Par ailleurs, nous avons un grand problème de cohérence. Si d’un côté la Cour des comptes pointe les dysfonctionnements et les manquements dans la gestion des affaires publiques, si la corruption ronge la société marocaine, si certains responsables puisent sans scrupules dans les deniers publics, la suite reste suspendue et les signataires des irrégularités et des infractions les plus saillantes, restent intouchables à quelques exceptions près.
L’urgence nous interpelle
Sa Majesté le Roi ne cesse d’exhorter le gouvernement et de revenir à la charge, à chacun de ses discours, pour la mise en place d’un nouveau modèle de développement. A cette fin, le remaniement gouvernemental qui s’annonce, enfin, éminemment pour y injecter du sang neuf apporte de nouvelles espérances.
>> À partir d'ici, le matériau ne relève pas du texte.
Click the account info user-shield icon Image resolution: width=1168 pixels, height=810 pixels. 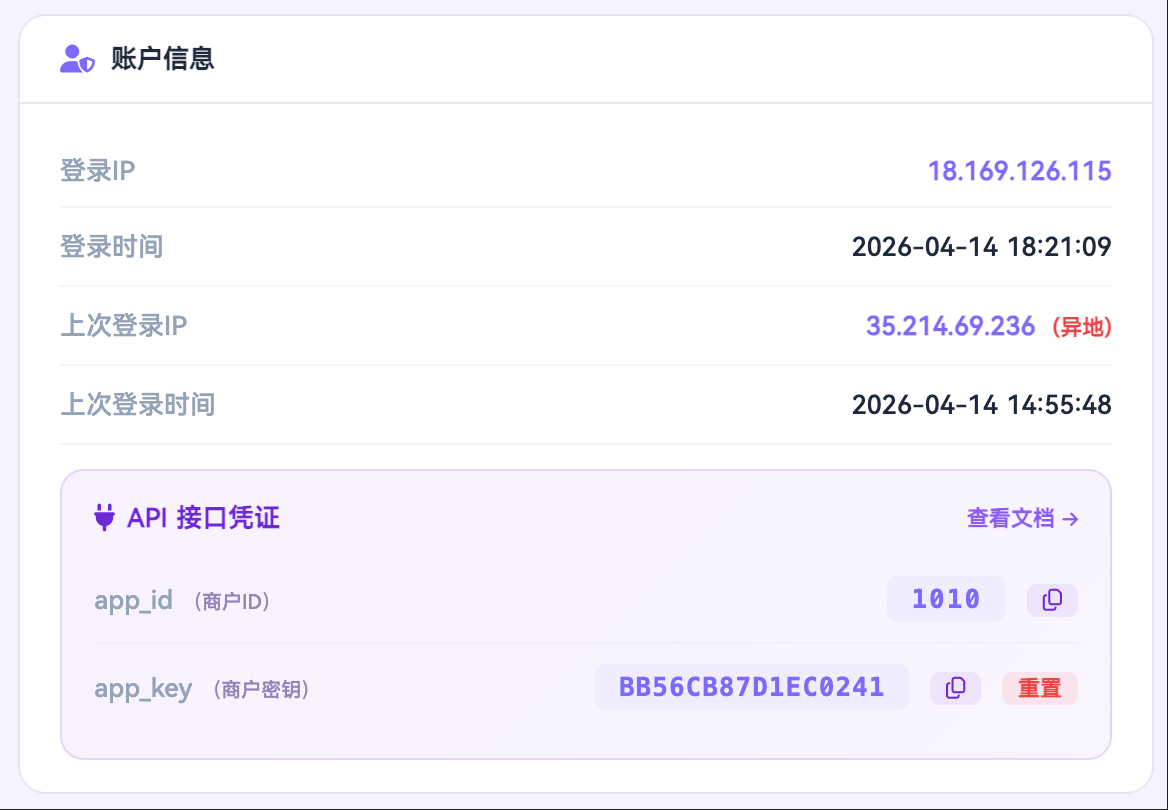pyautogui.click(x=77, y=59)
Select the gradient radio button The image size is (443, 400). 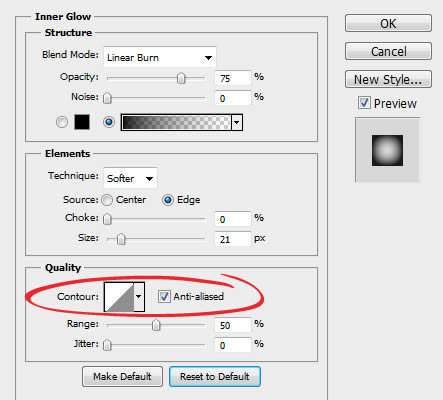point(109,122)
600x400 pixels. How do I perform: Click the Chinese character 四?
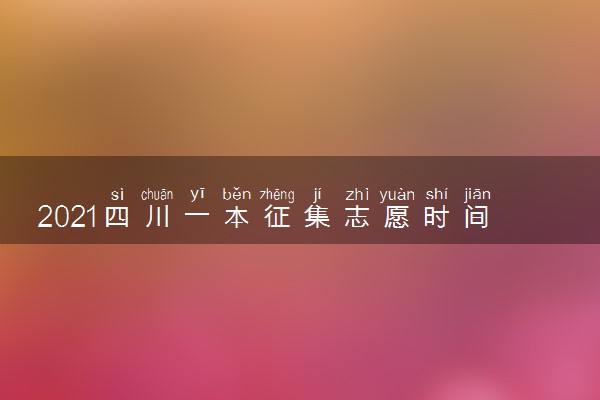117,217

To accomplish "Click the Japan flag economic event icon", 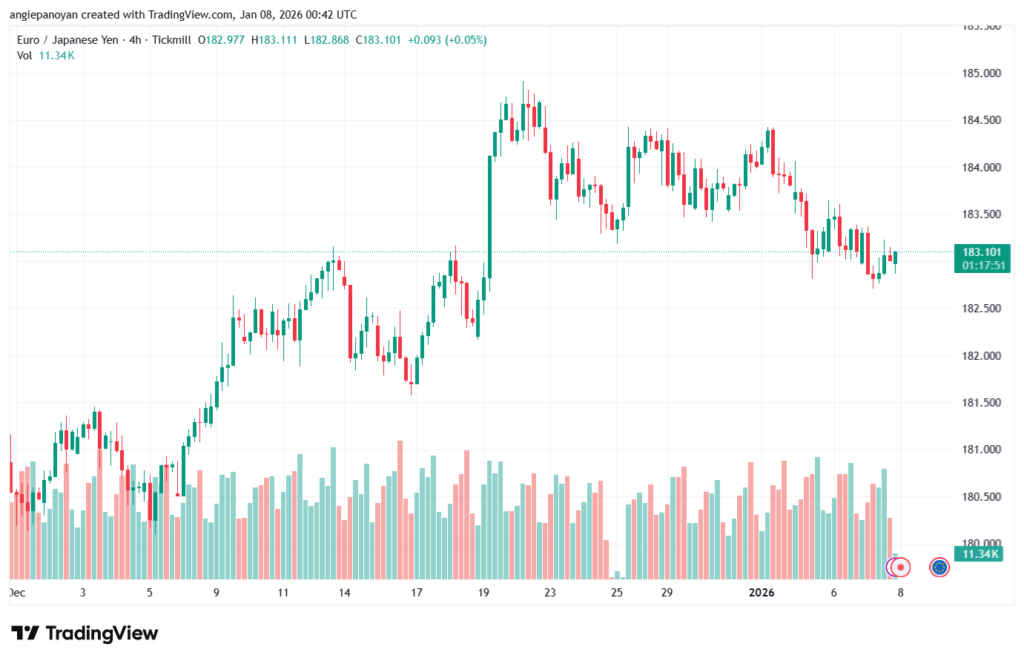I will [900, 567].
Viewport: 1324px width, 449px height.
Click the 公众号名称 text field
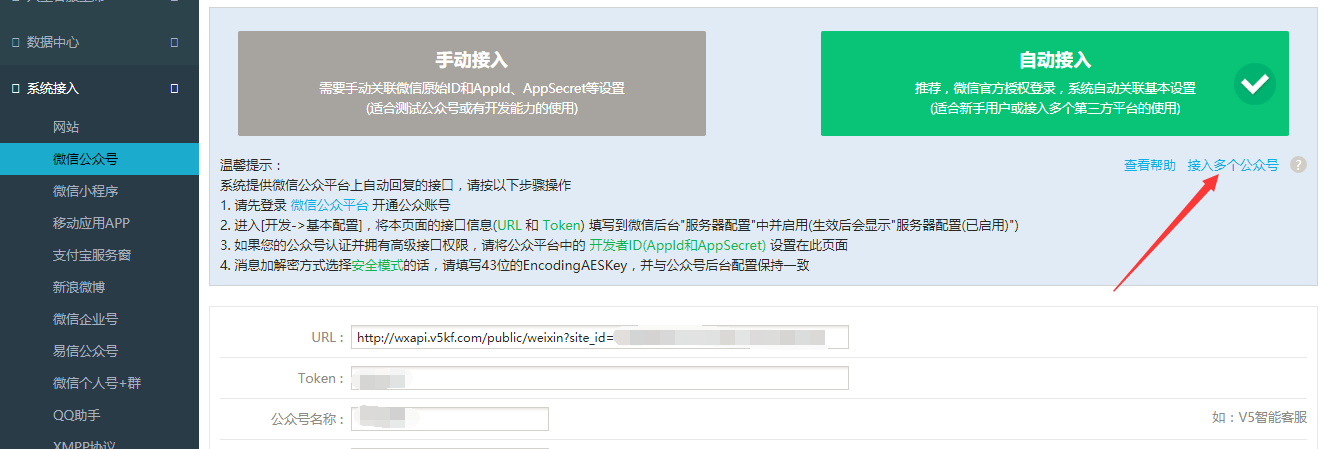point(450,419)
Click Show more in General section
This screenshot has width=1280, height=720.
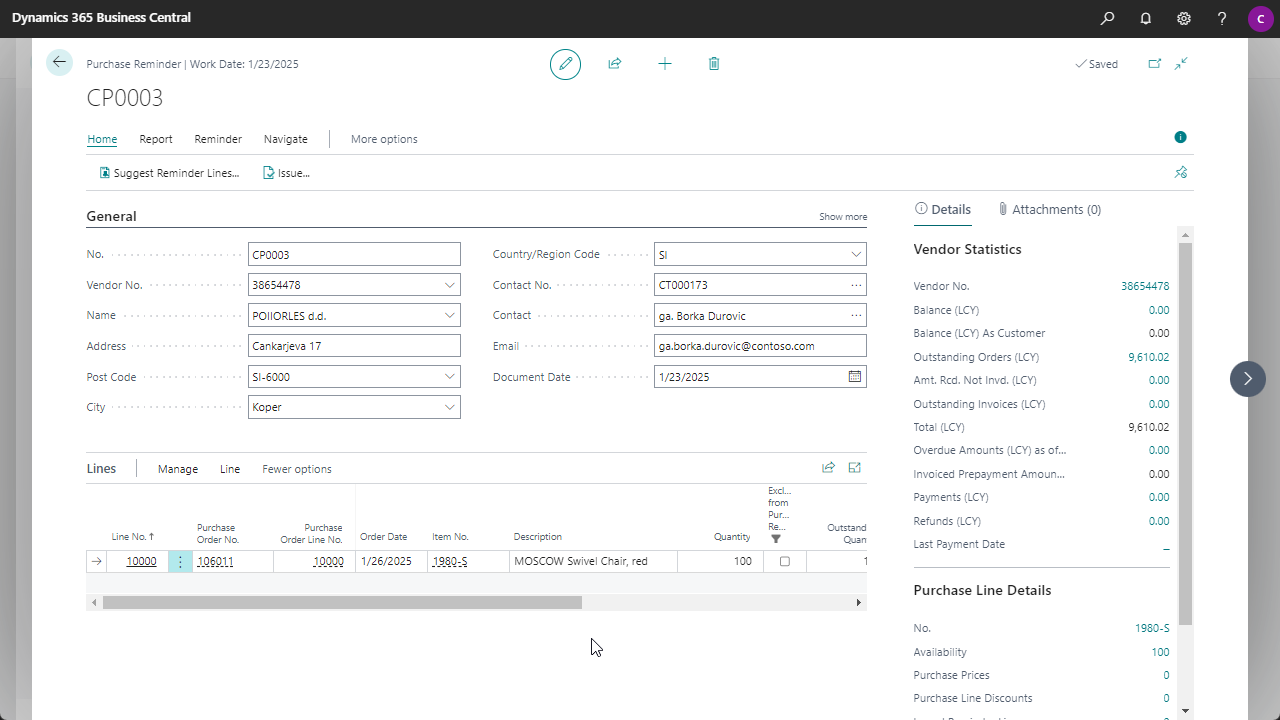click(843, 217)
D’emblée, une nouvelle étape exige de nouveaux moyens et de nouvelles compétences. Le chef de gouvernement sera donc entre le marteau d’un parti où les compétences manquent et l’enclume d’une mission qui lui est confiée. L’enjeu est de taille surtout que le bilan des deux mandatures est plus que négatif.
En principe, nous y sommes et nous avons rendez-vous avec une nouvelle étape qui abonde en enjeux et en défis autant internes qu’externes. Et c’est pour accompagner cette dynamique que le Roi a décidé de mettre en place une commission spéciale chargée du modèle de développement. Sa mission sera de rendre compte d’un constat exact de l’état des lieux avec objectivité et impartialité. C’est pourquoi elle devra aussi être animée d’audace, d’esprit d’initiative et de génie nécessaires pour proposer des solutions adaptées.
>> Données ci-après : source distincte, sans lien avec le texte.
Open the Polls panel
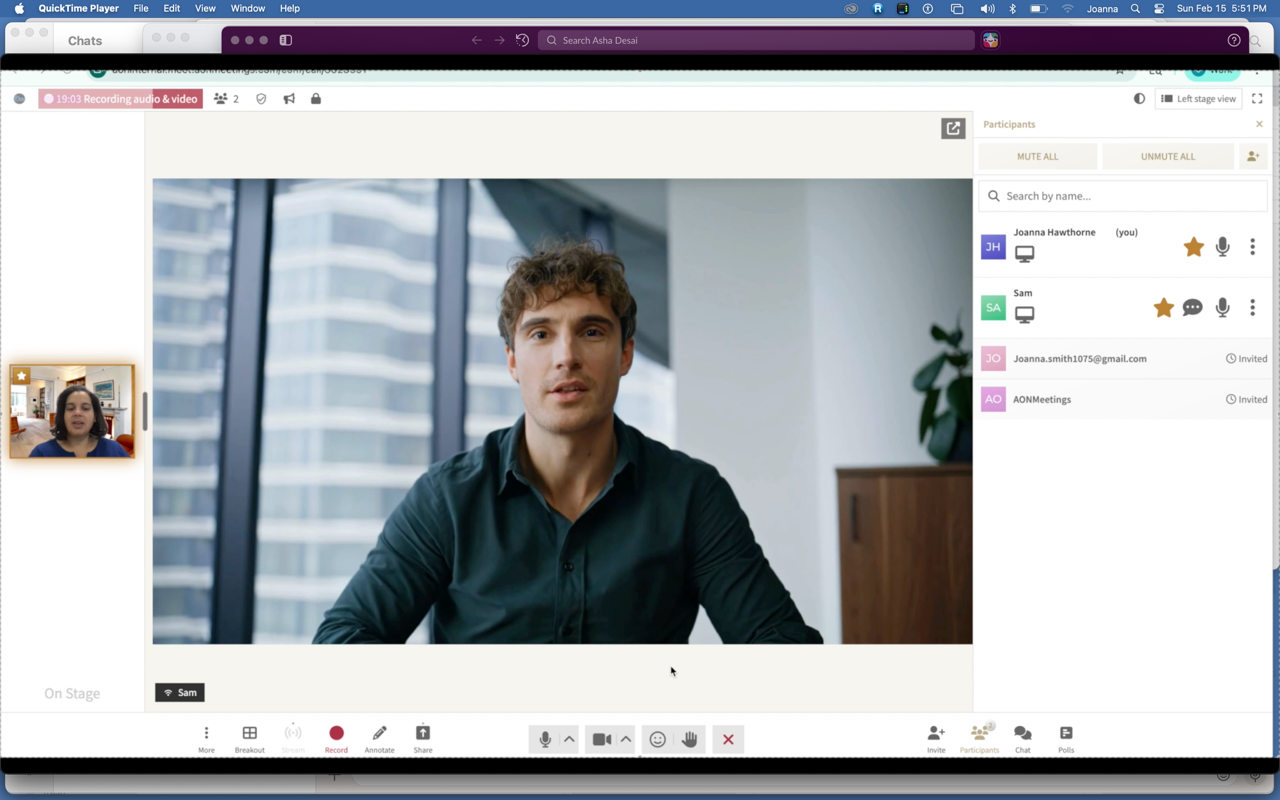 [1065, 737]
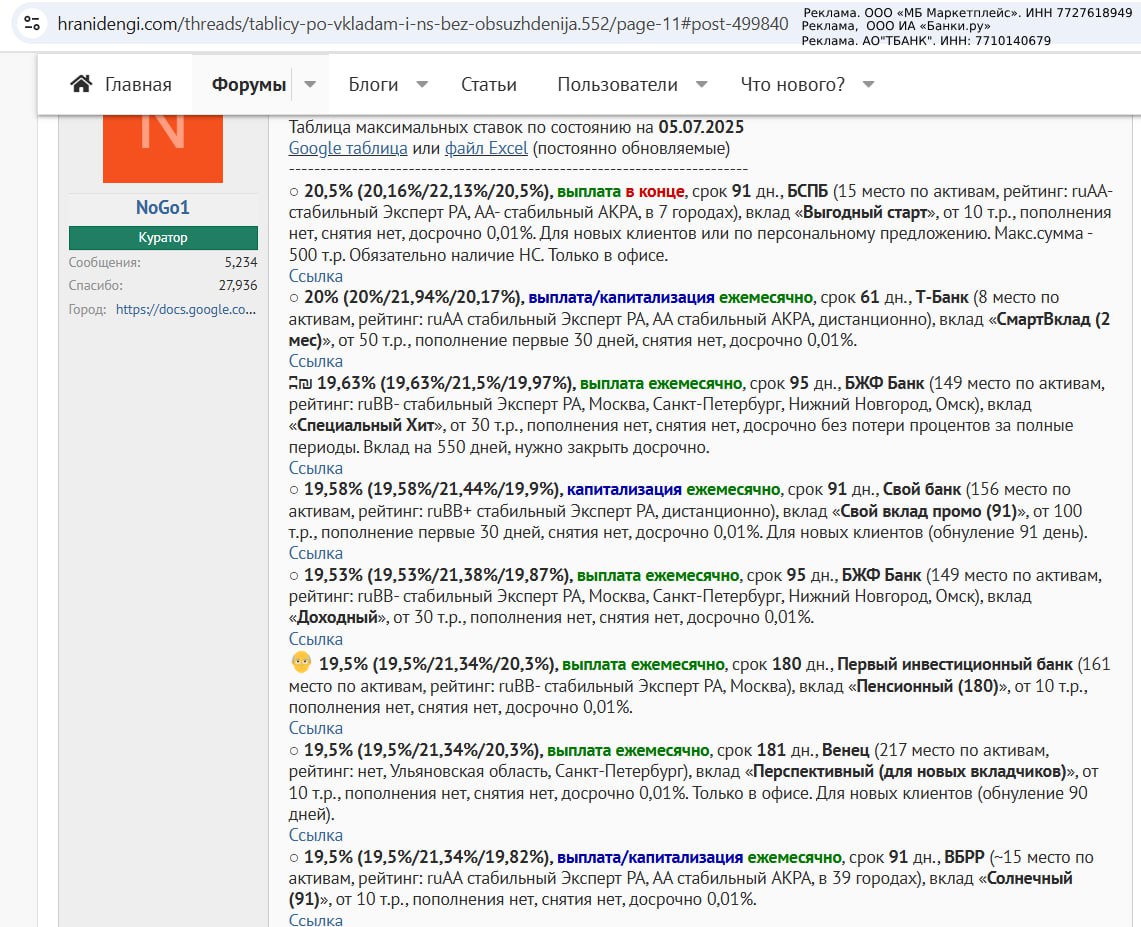Click the hranidengi.com URL in address bar
1141x927 pixels.
tap(422, 24)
Il est évidemment illusoire de penser que les choses vont changer de sitôt. On continue tout de même à caresser le doux rêve du plus beau pays du monde et on ne cesse d’appeler de tous nos voeux un nouveau modèle de développement économique qui puisse assurer une croissance inclusive, solidaire et durable garantissant l’égalité des chances aux citoyens marocains.
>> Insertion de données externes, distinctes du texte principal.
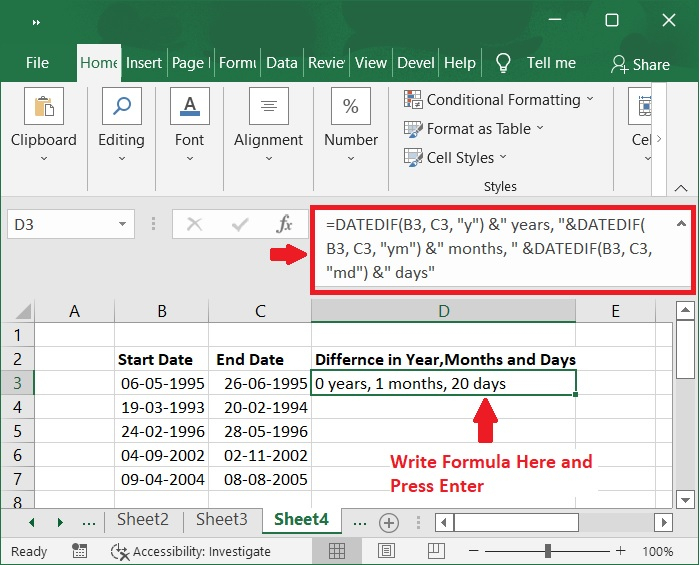Switch to the Sheet2 tab
700x565 pixels.
click(x=143, y=520)
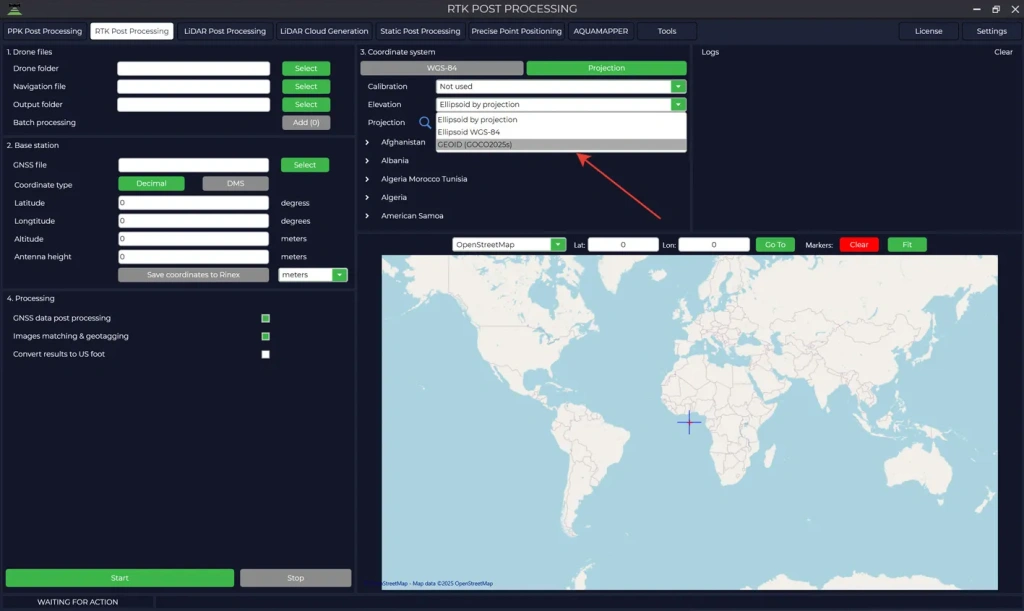Switch to the PPK Post Processing tab

tap(44, 31)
Mais ce qui est sûr c’est qu’il faudrait avant tout changer les paradigmes et donc « concevoir » un nouveau modèle humain. C’est par le citoyen marocain que le changement doit commencer.
Par ailleurs, force est de constater que Sa Majesté le Roi Mohammed VI est un roi constitutionnaliste jusqu’au bout des ongles et s’inscrit dans cette dynamique de respect absolu des résultats des élections et de la majorité politique qui en est issue et certainement s’interdit d’intervenir. Auquel cas, son intervention donnerait lieu à des interprétations malveillantes comme une ingérence dans les affaires du gouvernement. Les fameuses ONGs nationales et internationales s’en frotteraient, bien évidemment, les mains dénonçant « la dictature ».
En attendant Godot, on tient bon et on résiste puisque c’est de cela qu’il s’agit.